Thank you for your help.

C.


----------



## nyclon (Apr 3, 2011)

You can not change from a visitor visa to any other visa from within the UK. You must apply for a fiance visa from your home country. A fiance visa gives you 6 months to get married during which time you are *not* allowed to work or even volunteer. You can not engage in any paid or unpaid work. After you are married (can be anytime within the 6 month period) you apply for a spouse visa.

Here is a link to the UKBA website which should help:

Settlement - visa application guide

If you intend to stay for an extended period of time on a visitor visa you need to make sure that you can prove that you are going to leave by having amply documentation including a return ticket, enough funds to last you for the period of time you intend to stay, ties to your home country like a job to go back to , a lease or mortgage etc.


----------



## ClaytonP (Apr 15, 2011)

Here is a link to the UK border agency site:

UK Border Agency | Unmarried/same-sex partners

It seems that you can apply as an unmarried partner without the intention of getting married, but must have lived together for at least 2 years as if you were married.

You can work under either the fiancee or the unmarried partner settlement visa.

On the border agency site, they have links to help you determine whether you need to be in the country or out. In general, if you are already in the UK under a different visa category, you can switch into a fiancee/partner category; otherwise you need to apply from your home country.

Finally, I don't think the closure of your business should effect your visa application as long as you can prove that you both have savings enough and your partner can afford to support you as a dependent until you get work.


----------



## nyclon (Apr 3, 2011)

ClaytonP said:


> You can work under either the fiancee or the unmarried partner settlement visa.

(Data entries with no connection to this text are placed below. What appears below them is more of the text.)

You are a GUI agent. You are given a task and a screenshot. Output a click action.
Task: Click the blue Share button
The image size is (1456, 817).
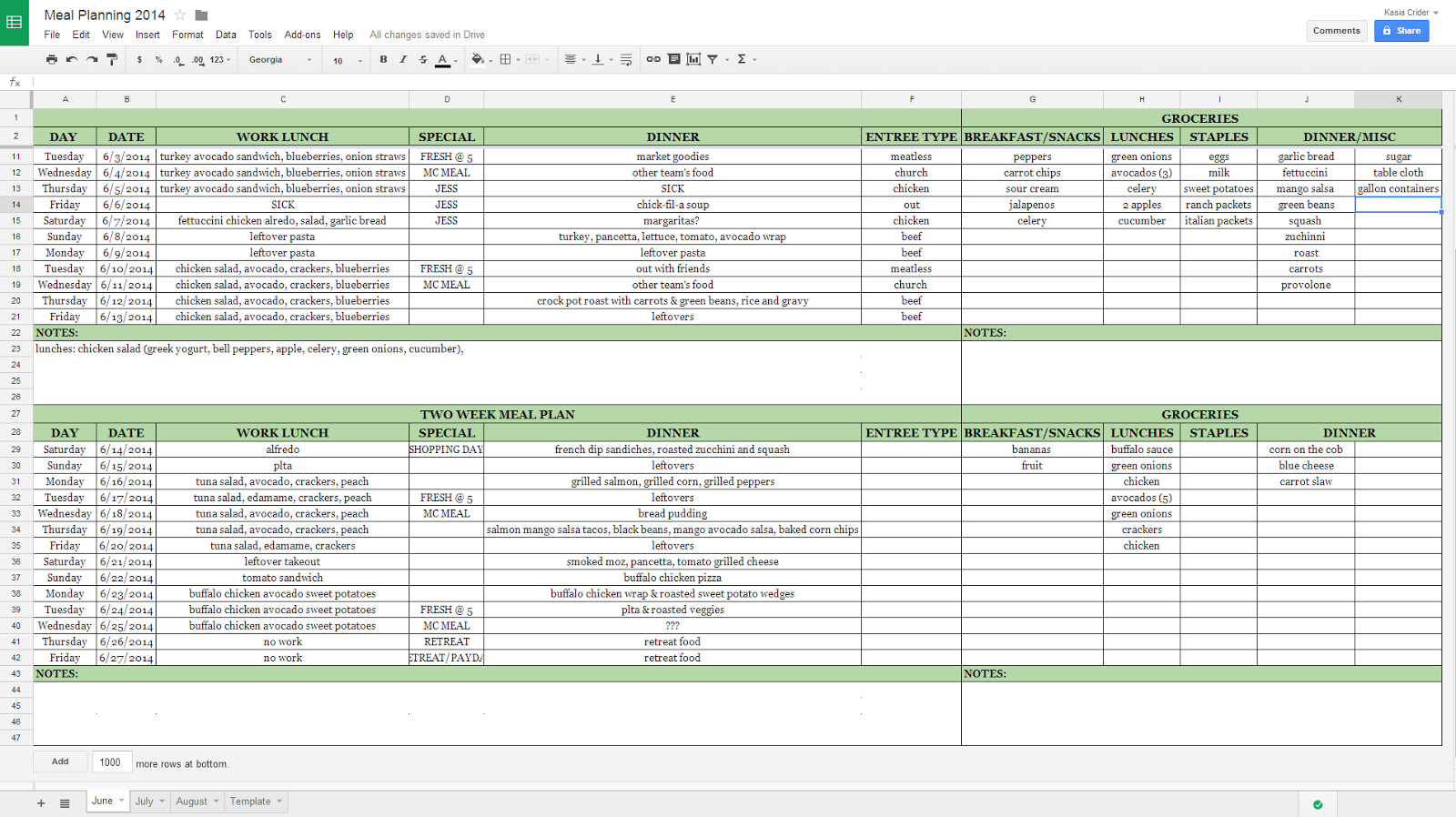(x=1401, y=31)
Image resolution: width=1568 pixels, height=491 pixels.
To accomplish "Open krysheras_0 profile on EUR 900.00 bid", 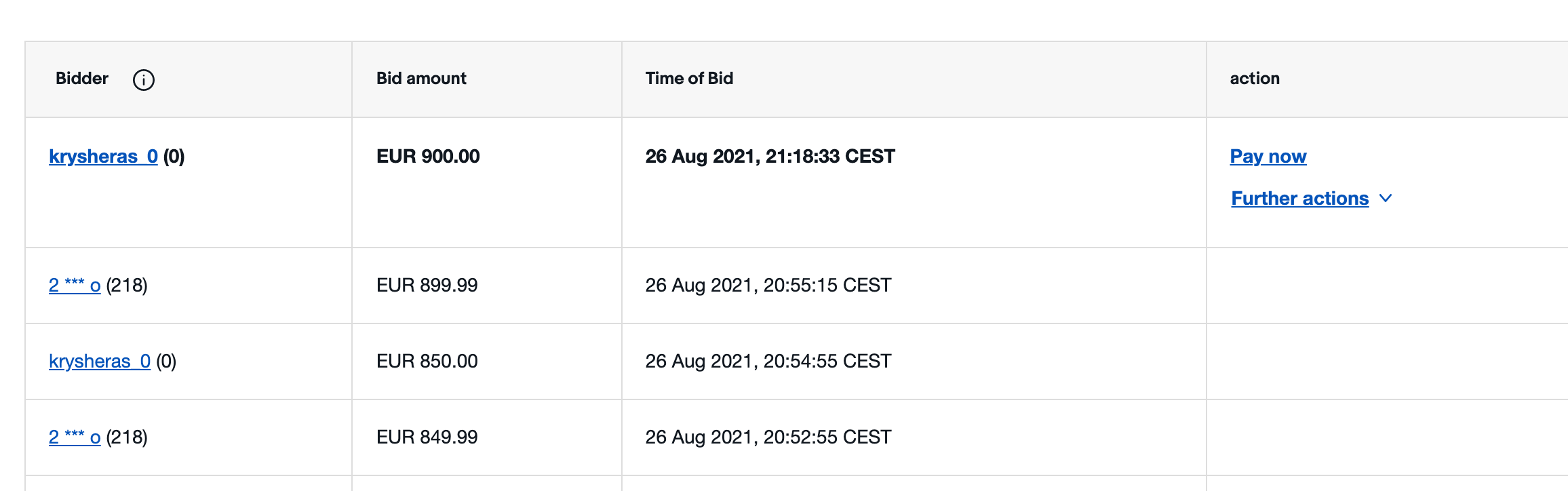I will [103, 157].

*WRONG, WRONG, WRONG.* You *CANNOT* do any work, paid or unpaid under a fiancee visa which is NOT a settlement visa. You can only work once you have received a spouse visa or unmarried partner visa whichever applies in your case.


----------



## Casypeia (Jun 13, 2011)

Thank you for your answers so far. I did check the links, and will have to see with my partner about the best option, but a fiance visa does not look like it, unfortunately. Because it does not give me option to work and the cost of it is very high considering we have to switch to spouse one within 6 months, if I understood it right.

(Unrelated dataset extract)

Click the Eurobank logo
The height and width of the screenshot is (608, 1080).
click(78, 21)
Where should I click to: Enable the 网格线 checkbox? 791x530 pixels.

I don't really understand "unmarried partner" visa, guess it is for same sex partners, which is not our case. 

Lots of time left so we will see what next, but I will keep an eye on this forum and hopefully find more answers around. I will post the news if anyone will find it helpful.

Just these days Croatia got approval to join EU, it would be great if it would happen anytime soon, but is not expected before 7/2013, that is too long to wait...


----------



## Joppa (Sep 7, 2009)

Casypeia said:


> Thank you for your answers so far. I did check the links, and will have to see with my partner about the best option, but a fiance visa does not look like it, unfortunately. Because it does not give me option to work and the cost of it is very high considering we have to switch to spouse one within 6 months, if I understood it right.

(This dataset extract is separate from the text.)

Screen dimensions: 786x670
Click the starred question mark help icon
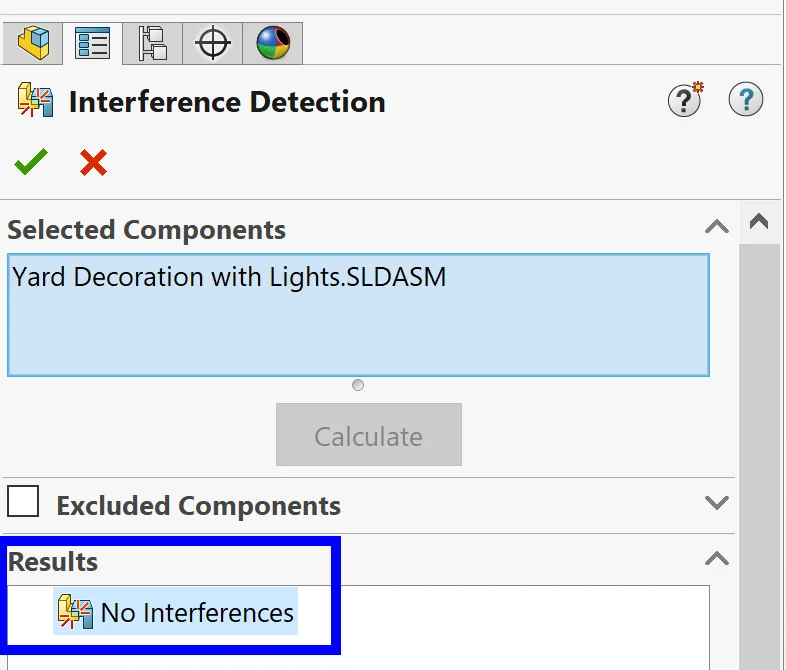click(685, 100)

This is so, but you can avoid the cost of a second leave to remain by getting married first, perhaps in Croatia.



> I don't really understand "unmarried partner" visa, guess it is for same sex partners, which is not our case.


Unmarried partner means someone who is living together (cohabiting or zajedno žive) with a member of opposite sex without getting married, but in a long-term relationship. 



> Lots of time left so we will see what next, but I will keep an eye on this forum and hopefully find more answers around. I will post the news if anyone will find it helpful.
> 
> Just these days Croatia got approval to join EU, it would be great if it would happen anytime soon, but is not expected before 7/2013, that is too long to wait...


And don't hold your breath for Croatia's accession. It's almost certain that UK, and a lot of other EU countries, will impose restriction on Croatian nationals' access to their labour market by requiring a work permit etc, for several years, as it has happened with Bulgaria and Romania, last two to join EU.

I think that short of getting married, you have limited options for living and working in UK. If your UK partner can get a job in another EU country and you live together as a married couple there, then you can apply under the simplified EU regulations for an EEA family permit, which is issued free and enables you to live and work in UK. After moving you can apply for a residence card as proof of your legal status, valid 5 years, after which you will get indefinite leave to remain.


----------